Structures of the protein from poplar, algae, parsley, spinach, and French bean plants have been characterized crystallographically. In all cases, the binding site is generally conserved. Bound to the copper center are four ligands: the imidazole groups of two histidine residues (His37 and His87), the thiolate of Cys84, and the thioether of Met92. The geometry of the copper binding site is described as a ‘distorted tetrahedral’. The Cu-S (Cys) contact is much shorter (207 picometers) than Cu-S (Met) (282 pm) bond. The elongated Cu-thioether bond appears to destabilise the Cu^{II} state, thereby enhancing its oxidizing power. The blue colour (597 nm peak absorption) is assigned to a charge transfer transition from S_{pπ} to Cudx^{2}-y^{2}.

In the reduced form of plastocyanin, His-87 becomes protonated.
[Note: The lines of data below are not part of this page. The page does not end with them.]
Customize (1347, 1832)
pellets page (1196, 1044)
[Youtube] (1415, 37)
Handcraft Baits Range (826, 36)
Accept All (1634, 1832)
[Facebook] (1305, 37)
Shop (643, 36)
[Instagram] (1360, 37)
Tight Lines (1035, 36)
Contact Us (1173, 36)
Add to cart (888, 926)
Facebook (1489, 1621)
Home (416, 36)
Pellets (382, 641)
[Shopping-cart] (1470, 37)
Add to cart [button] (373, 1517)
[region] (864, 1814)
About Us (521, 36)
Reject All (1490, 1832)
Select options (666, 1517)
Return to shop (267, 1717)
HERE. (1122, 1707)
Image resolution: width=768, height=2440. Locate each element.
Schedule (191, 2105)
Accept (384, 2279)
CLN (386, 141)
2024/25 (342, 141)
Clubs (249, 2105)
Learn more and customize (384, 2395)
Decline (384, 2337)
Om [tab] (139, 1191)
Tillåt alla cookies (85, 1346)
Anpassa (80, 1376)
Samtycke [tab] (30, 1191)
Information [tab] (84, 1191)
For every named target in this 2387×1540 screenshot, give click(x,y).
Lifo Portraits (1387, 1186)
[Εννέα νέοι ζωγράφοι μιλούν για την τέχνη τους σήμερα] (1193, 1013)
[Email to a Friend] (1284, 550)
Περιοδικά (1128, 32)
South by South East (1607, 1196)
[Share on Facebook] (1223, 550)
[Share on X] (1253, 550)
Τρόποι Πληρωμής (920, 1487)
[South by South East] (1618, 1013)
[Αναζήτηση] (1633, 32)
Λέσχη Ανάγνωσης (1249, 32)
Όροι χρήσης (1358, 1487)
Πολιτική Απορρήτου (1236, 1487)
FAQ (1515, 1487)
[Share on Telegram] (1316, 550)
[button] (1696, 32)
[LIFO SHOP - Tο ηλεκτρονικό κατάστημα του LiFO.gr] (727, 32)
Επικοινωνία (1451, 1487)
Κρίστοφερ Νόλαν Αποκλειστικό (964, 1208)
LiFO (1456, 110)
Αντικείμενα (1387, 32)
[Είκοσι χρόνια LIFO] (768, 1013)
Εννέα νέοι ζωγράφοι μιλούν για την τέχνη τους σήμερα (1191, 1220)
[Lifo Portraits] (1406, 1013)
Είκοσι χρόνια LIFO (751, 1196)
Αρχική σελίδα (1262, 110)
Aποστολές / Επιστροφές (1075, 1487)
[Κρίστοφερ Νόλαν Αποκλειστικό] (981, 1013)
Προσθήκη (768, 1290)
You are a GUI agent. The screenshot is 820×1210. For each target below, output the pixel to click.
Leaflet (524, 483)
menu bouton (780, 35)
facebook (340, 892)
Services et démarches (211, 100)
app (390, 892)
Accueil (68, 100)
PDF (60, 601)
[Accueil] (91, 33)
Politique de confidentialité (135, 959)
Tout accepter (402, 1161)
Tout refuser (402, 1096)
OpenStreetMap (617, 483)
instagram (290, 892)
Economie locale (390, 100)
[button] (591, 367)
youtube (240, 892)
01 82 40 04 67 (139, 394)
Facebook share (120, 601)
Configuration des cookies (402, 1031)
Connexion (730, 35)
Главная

While the molecular surface of the protein near the copper binding site varies slightly, all plastocyanins have a hydrophobic surface surrounding the exposed histidine of the copper binding site. In plant plastocyanins, acidic residues are located on either side of the highly conserved tyrosine-83. Algal plastocyanins, and those from vascular plants in the family Apiaceae, contain similar acidic residues, but are shaped differently from those of plant plastocyanins – they lack residues 57 and 58. In cyanobacteria, the distribution of charged residues on the surface is different from eukaryotic plastocyanins, and variations among different bacterial species is large. Many cyanobacterial plastocyanins have 107 amino acids. Although the acidic patches are not conserved in bacteria, the hydrophobic patch is always present. These hydrophobic and acidic patches are believed to be the recognition/binding sites for the other proteins involved in electron transfer.

==Reactions==
Plastocyanin (Cu^{2+}Pc) is reduced (an electron is added) by cytochrome f according to the following reaction:

Cu^{2+}Pc + e^{−} → Cu^{+}Pc

After dissociation, Cu^{+}Pc diffuses through the lumen space until recognition/binding occurs with P700^{+}, at which point P700^{+} oxidizes Cu^{+}Pc according to the following reaction:

Cu^{+}Pc → Cu^{2+}Pc + e^{−}

The redox potential is about 370 mV and the isoelectric pH is about 4.

== Entatic state ==
A catalyst's function is to increase the speed of the electron transfer (redox) reaction. Plastocyanin is believed to work less like an enzyme where enzymes decrease the transition energy needed to transfer the electron. Plastocyanin works more on the principles of entatic states where it increases the energy of the reactants, decreasing the amount of energy needed for the redox reaction to occur. Another way to rephrase the function of plastocyanin is that it can facilitate the electron transfer reaction by providing a small reorganization energy, which has been measured to about 16-28 kcal/mol.

== In the ocean ==
Usually, plastocyanin can be found in organisms that contain chlorophyll b and cyanobacteria, as well as algae that contain chlorophyll c. Plastocyanin has also been found in the diatom, Thalassiosira oceanica, which can be found in oceanic environments. It was surprising to find these organisms containing the protein plastocyanin because the concentration of copper dissolved in the ocean is usually low (between 0.4 – 50 nM). However, the concentration of copper in the oceans is comparatively higher compared to the concentrations of other metals such as zinc and iron. Other organisms that live in the ocean, such as other phytoplankton species, have adapted to where they do not need as high of concentrations of these low concentration metals (Fe and Zn) to facilitate photosynthesis and grow.